WHAT YOU WILL DO ▸
Here you must reproduce each line of the data exactly.
(Beginning of SOURCE RECORDS)
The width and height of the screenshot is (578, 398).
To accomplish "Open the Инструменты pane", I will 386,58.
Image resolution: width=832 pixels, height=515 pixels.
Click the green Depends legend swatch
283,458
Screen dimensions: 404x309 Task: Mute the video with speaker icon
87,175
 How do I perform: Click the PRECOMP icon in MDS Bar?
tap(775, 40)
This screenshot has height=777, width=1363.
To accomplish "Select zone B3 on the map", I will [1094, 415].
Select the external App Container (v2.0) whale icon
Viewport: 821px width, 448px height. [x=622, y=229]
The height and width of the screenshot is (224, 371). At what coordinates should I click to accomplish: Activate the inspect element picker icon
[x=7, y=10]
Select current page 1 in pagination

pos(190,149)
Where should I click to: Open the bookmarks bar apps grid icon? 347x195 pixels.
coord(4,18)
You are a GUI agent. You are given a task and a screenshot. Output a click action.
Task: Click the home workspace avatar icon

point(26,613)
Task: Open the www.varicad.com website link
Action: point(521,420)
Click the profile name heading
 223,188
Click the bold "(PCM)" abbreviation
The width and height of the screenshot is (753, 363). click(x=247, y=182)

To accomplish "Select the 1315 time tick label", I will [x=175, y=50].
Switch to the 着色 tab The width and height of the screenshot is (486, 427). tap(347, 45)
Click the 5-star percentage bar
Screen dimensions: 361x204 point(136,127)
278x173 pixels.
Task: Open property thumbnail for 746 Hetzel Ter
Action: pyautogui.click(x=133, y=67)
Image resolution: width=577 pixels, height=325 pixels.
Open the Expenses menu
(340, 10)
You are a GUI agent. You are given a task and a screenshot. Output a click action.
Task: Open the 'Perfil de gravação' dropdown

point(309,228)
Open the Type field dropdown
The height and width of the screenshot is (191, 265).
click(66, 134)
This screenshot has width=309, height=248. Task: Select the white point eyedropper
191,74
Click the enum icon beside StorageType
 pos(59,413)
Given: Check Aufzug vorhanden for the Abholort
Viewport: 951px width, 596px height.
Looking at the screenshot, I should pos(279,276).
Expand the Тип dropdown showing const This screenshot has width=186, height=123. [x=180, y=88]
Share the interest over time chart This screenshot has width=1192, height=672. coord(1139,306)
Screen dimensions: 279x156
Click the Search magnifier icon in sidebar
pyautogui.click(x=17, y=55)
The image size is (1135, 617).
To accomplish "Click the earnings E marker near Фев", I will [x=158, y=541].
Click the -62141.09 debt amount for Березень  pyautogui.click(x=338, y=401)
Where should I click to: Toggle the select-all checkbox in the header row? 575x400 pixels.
(End of SOURCE RECORDS)
REPLY TO THE TASK ▸
The width and height of the screenshot is (578, 398).
To accomplish "Open the Инструменты pane", I will 386,58.
Image resolution: width=832 pixels, height=515 pixels.
Click the green Depends legend swatch
283,458
Screen dimensions: 404x309 Task: Mute the video with speaker icon
87,175
 How do I perform: Click the PRECOMP icon in MDS Bar?
tap(775, 40)
This screenshot has height=777, width=1363.
To accomplish "Select zone B3 on the map", I will [1094, 415].
Select the external App Container (v2.0) whale icon
Viewport: 821px width, 448px height. [x=622, y=229]
The height and width of the screenshot is (224, 371). At what coordinates should I click to accomplish: Activate the inspect element picker icon
[x=7, y=10]
Select current page 1 in pagination

pos(190,149)
Where should I click to: Open the bookmarks bar apps grid icon? 347x195 pixels.
coord(4,18)
You are a GUI agent. You are given a task and a screenshot. Output a click action.
Task: Click the home workspace avatar icon

point(26,613)
Task: Open the www.varicad.com website link
Action: point(521,420)
Click the profile name heading
 223,188
Click the bold "(PCM)" abbreviation
The width and height of the screenshot is (753, 363). click(x=247, y=182)

To accomplish "Select the 1315 time tick label", I will [x=175, y=50].
Switch to the 着色 tab The width and height of the screenshot is (486, 427). tap(347, 45)
Click the 5-star percentage bar
Screen dimensions: 361x204 point(136,127)
278x173 pixels.
Task: Open property thumbnail for 746 Hetzel Ter
Action: pyautogui.click(x=133, y=67)
Image resolution: width=577 pixels, height=325 pixels.
Open the Expenses menu
(340, 10)
You are a GUI agent. You are given a task and a screenshot. Output a click action.
Task: Open the 'Perfil de gravação' dropdown

point(309,228)
Open the Type field dropdown
The height and width of the screenshot is (191, 265).
click(66, 134)
This screenshot has width=309, height=248. Task: Select the white point eyedropper
191,74
Click the enum icon beside StorageType
 pos(59,413)
Given: Check Aufzug vorhanden for the Abholort
Viewport: 951px width, 596px height.
Looking at the screenshot, I should pos(279,276).
Expand the Тип dropdown showing const This screenshot has width=186, height=123. [x=180, y=88]
Share the interest over time chart This screenshot has width=1192, height=672. coord(1139,306)
Screen dimensions: 279x156
Click the Search magnifier icon in sidebar
pyautogui.click(x=17, y=55)
The image size is (1135, 617).
To accomplish "Click the earnings E marker near Фев", I will [x=158, y=541].
Click the -62141.09 debt amount for Березень  pyautogui.click(x=338, y=401)
Where should I click to: Toggle the select-all checkbox in the header row? 575x400 pixels.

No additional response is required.